I’ve never had a hot dog. Not at a baseball game or at a barbecue. No chicken nuggets, no turkey on Thanksgiving and no sizzling bacon in the morning. My childhood didn’t smell like burgers on the grill or the drive-thru bag in the back seat.
Instead, my childhood smelled like nutritional yeast, almond butter on whole-wheat toast and the smell of roasted kale chips. We used flax eggs instead of real ones and carob instead of chocolate chips.
My parents became vegetarian in college. By the time I was born, meat wasn’t banned, it just wasn’t a thing in our household. Like microwaves or soda in our home, it was something other families had that mine simply didn’t.
When people find out I’m vegetarian, their reaction is always the same: But aren’t you missing out?
I usually laugh it off, but the truth is more complicated than a simple no.

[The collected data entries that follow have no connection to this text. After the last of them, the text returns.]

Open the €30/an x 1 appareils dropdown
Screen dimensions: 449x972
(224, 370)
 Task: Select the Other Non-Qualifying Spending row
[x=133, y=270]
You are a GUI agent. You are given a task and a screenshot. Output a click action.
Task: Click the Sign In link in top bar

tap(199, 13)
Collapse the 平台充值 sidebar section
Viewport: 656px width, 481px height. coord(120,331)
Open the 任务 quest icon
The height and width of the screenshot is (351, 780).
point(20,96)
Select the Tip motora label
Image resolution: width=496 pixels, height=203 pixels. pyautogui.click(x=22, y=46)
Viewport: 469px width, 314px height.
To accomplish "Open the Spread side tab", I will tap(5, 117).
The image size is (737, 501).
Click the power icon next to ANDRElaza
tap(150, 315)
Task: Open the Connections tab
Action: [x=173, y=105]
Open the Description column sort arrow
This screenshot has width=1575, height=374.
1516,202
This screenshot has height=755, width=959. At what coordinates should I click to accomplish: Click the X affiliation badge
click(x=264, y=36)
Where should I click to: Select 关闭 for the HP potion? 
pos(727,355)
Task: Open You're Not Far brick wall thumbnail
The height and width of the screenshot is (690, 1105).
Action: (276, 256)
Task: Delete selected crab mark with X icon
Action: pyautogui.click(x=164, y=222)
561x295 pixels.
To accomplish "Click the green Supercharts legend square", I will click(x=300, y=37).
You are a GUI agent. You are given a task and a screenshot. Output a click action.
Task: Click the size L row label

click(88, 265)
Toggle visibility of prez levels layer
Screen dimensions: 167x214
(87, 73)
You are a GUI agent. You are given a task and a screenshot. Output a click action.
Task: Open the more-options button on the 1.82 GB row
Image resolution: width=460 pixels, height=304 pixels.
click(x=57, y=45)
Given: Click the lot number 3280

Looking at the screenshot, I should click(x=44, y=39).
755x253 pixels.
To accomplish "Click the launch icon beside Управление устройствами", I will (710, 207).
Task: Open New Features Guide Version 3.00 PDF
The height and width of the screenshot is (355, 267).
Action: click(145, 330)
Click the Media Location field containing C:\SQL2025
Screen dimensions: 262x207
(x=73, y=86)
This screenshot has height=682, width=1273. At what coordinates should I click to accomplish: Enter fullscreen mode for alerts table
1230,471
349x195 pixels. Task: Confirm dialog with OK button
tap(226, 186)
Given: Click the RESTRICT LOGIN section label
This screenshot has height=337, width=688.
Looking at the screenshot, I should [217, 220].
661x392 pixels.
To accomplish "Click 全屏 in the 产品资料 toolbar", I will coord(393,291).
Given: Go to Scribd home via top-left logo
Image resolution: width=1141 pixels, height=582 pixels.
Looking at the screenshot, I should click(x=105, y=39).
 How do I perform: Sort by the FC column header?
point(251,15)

As a kid, I didn’t think about it much. Dinner was dinner, our dinners just happened to be made with soy instead of chicken. But at school, food became a quiet reminder that I was different. While classmates passed around ham sandwiches or talked about Chick-fil-A, I sat there unscrewing the lid of my lentil soup, feeling like I’d missed the memo on how to be a normal kid.

I didn’t feel deprived exactly, I just felt like an outsider. There were moments where I wondered what it would be like to bite into a burger, to know what people meant when they said bacon made everything better. I couldn’t miss the taste, but I could miss the shared experience I never had.
For a while, I tried to blend in. I asked my mom to pack peanut butter sandwiches or plain pasta. I stopped correcting people who assumed I used to eat meat. It was easier to let them think I gave it up than to explain I never had it in the first place.
The older I got, the more I realized how much my relationship with food had shaped me. I was raised to think critically about my food and where it comes from with intention and a level of discernment. It was talked about in our house like it truly mattered, because it did.
Now, I look back and I’m grateful.
Grateful I never had a phase of sneaking fast food or questioning what was in my dinner. Grateful that my childhood taught me that what we consume says something about what we value and that being different isn’t a deficit, it’s just another version of normal.
People still ask if I’ve ever wanted to try a burger. I usually shrug it off, but it’s hard to explain that my childhood had its own staples, like almond butter on sprouted toast or brown rice with steamed vegetables.
So no, I’ve never had a hot dog. But I’ve eaten the same dinner on the same mismatched plates a hundred times, with the same people, and felt fufilled in more ways than one.